Navalny was sentenced in February to a 2 1/2 year prison term for violating the terms of a suspended sentence from a 2014 embezzlement conviction that he rejected as politically motivated.
Lawyer Yevgeny Smirnov said during the hearing that stretched into the evening hours that the prosecutors’ motion was intended to bar Navalny’s associates from running for public office.
“This case has been linked to the law that bans all those who are connected with the FBK from getting elected,” Smirnov said.
The court session was held behind closed doors on the grounds that classified materials would be discussed.
Navalny’s foundation has relentlessly targeted senior government officials over the past decade with widely watched videos that expose corruption allegations against them.
Navalny’s regional headquarters have been instrumental in implementing a Smart Voting strategy — a project designed to promote candidates who are most likely to defeat those from United Russia in various elections.

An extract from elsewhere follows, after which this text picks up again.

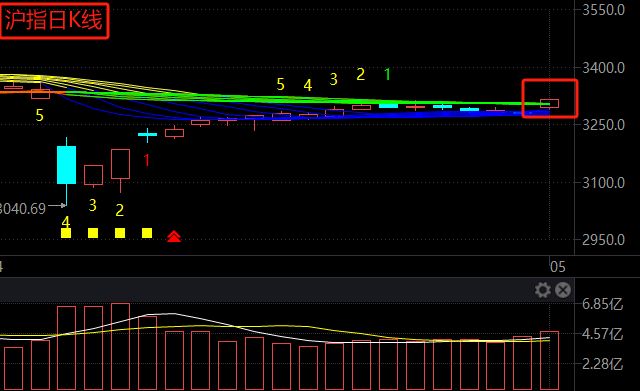Click the second yellow square signal marker
Screen dimensions: 640x391
(x=93, y=233)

Dozens of Navalny’s offices in Russian regions already shut down in April after the prosecutors issued an injunction to suspend their activities pending the court’s ruling.
As the Moscow court was considering the case, Russian lawmakers pushed a new law that banned members of organizations declared extremist from running for public office.
The law endorsed by Putin on June 4 — Navalny’s 45th birthday — bars leaders and founders of organizations declared extremist or terrorist by Russian courts from running for elective posts for a period of five years.
Other members or employees of such organizations will face a three-year ban.
Navalny’s FBK has already been declared a “foreign agent,” a punitive designation under a separate law.
The law appears to be retroactively applicable since it only involves restricting a person’s rights, legal analysts say.